§ **Document extract**
================
Owing to constraints of space and time, this material written for my weekly column for Health Service Journal could not be used there. So it's here.
DHSC Covid19 Winter Plan
The Department for Health But Social Care’s Covid19 Winter Plan officially revealed that Test And Trace's budget is almost going to double: "This strategy is backed by an additional £7 billion for NHS Test and Trace to increase testing and continue to improve contact tracing, taking the overall funding provided for Test and Trace this financial year to £22 billion."
"Work to improve contact tracing continues, including the roll-out of tracing partnerships with Local Authorities to ensure a greater proportion of people who have tested positive are reached, help provide the support they and their families need to self-isolate successfully and more quickly, and identify and reach any contacts they have had outside their immediate household”.
Mmmmmmm. The document was silent on the gross and ongoing failure of the national contact tracing programme led by management consultants and delivered by outsourcers. As I reveal below, it seems they’re changing their software platform.
This extra £7bn for TAT is "to support increased testing, including community testing and ongoing improvements to tracing". As social care expert Richard Humphries tweeted “the planned increase for Test & Trace is roughly the same as total spending on social care for older people (£7.8b) & working-age people (£7.3b)”.
The TAT of the land
And TAT’s performance? Still not good, the latest data shows. The contact tracing rate is still way below the 80% target. Last week, just 60.3% of 'close contacts' were reached. The number of people testing positive has decreased by 9% week on week: in context, positive cases had been rising steeply since the end of August.
There is some good news: test turnaround times improved. For in-person tests (local test sites, mobile testing units and regional test sites), 50.6% were received within 24 hours, compared to 38.0% in previous week. But this remain far short of the 100% target by end of June set by the PM.
On TAT’s planning for mass testing, I recommend this piece from Manchester Evening News’ Jennifer Williams on the rhetoric and reality of ‘Operation Moonshot’.
It was interesting to learn that a Birmingham-based organisation called , who style themselves as ‘a leading social, economic & market research agency’, are using the Salesforce customer relations management platform and a warehouse management module for the next stage of TAT’s system operations.
Challenge the NHS, with Alan Partridge!
The People's Partridge, Health But Social Care Secretary Matt ‘Alan’ Hancock, repeatedly announced this week that he has "challenged" the NHS to roll out the Covid19 vaccines (Astra Zeneca’s one imagines, being subject to some further clinical trials, following significant controversy over the data).
We all know Mr Hancock as The People's Chat Show Host, but he seems here to be proposing to treat the NHS as Anneka Rice. I’m not sure whether TV genre-bending is quite his thing.
At Monday’s Downing Street briefing, Alan told the nation "that ’if in doubt get a test’ should [from now on] not just refer to coronavirus but everything. "Why do we think it's ok to soldier on and go to work if you have flu symptoms? "If you have in future flu like symptoms you should get a test for it". Um. This comment from the Secretary Of State For "A-HA!" could make good sense, if TAT were working well.
================
§ **Recorded data**
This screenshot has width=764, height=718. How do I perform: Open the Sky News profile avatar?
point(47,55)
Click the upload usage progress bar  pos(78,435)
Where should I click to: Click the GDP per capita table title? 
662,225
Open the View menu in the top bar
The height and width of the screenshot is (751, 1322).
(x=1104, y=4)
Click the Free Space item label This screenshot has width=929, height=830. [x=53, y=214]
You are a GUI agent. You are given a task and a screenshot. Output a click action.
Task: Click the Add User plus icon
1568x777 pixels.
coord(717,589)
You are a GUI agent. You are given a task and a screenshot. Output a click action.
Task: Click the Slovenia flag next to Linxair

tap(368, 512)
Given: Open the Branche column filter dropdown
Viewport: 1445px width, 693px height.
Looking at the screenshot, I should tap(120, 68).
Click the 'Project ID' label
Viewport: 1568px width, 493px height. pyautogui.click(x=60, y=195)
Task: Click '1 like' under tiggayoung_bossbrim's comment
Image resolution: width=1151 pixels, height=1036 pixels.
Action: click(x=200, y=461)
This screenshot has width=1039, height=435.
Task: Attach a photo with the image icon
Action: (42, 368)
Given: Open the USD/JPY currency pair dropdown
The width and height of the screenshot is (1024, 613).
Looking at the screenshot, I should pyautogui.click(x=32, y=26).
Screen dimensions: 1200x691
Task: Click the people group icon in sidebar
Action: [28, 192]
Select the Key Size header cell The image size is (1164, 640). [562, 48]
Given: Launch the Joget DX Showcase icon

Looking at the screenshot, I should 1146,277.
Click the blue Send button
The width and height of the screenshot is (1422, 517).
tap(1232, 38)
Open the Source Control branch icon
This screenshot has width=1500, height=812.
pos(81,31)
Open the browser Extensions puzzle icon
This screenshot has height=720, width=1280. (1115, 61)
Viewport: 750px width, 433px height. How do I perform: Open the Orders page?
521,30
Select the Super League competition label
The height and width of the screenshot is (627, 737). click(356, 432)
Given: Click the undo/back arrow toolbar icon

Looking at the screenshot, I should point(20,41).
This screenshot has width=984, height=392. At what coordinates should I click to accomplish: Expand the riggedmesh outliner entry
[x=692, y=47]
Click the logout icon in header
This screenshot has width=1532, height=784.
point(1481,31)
================
§ **Task directions**
Can you reproduce, word for word, the stretch of the Test and Trace column from "It was interesting" through "quite his thing."?

§ **Solution**
It was interesting to learn that a Birmingham-based organisation called , who style themselves as ‘a leading social, economic & market research agency’, are using the Salesforce customer relations management platform and a warehouse management module for the next stage of TAT’s system operations.
Challenge the NHS, with Alan Partridge!
The People's Partridge, Health But Social Care Secretary Matt ‘Alan’ Hancock, repeatedly announced this week that he has "challenged" the NHS to roll out the Covid19 vaccines (Astra Zeneca’s one imagines, being subject to some further clinical trials, following significant controversy over the data).
We all know Mr Hancock as The People's Chat Show Host, but he seems here to be proposing to treat the NHS as Anneka Rice. I’m not sure whether TV genre-bending is quite his thing.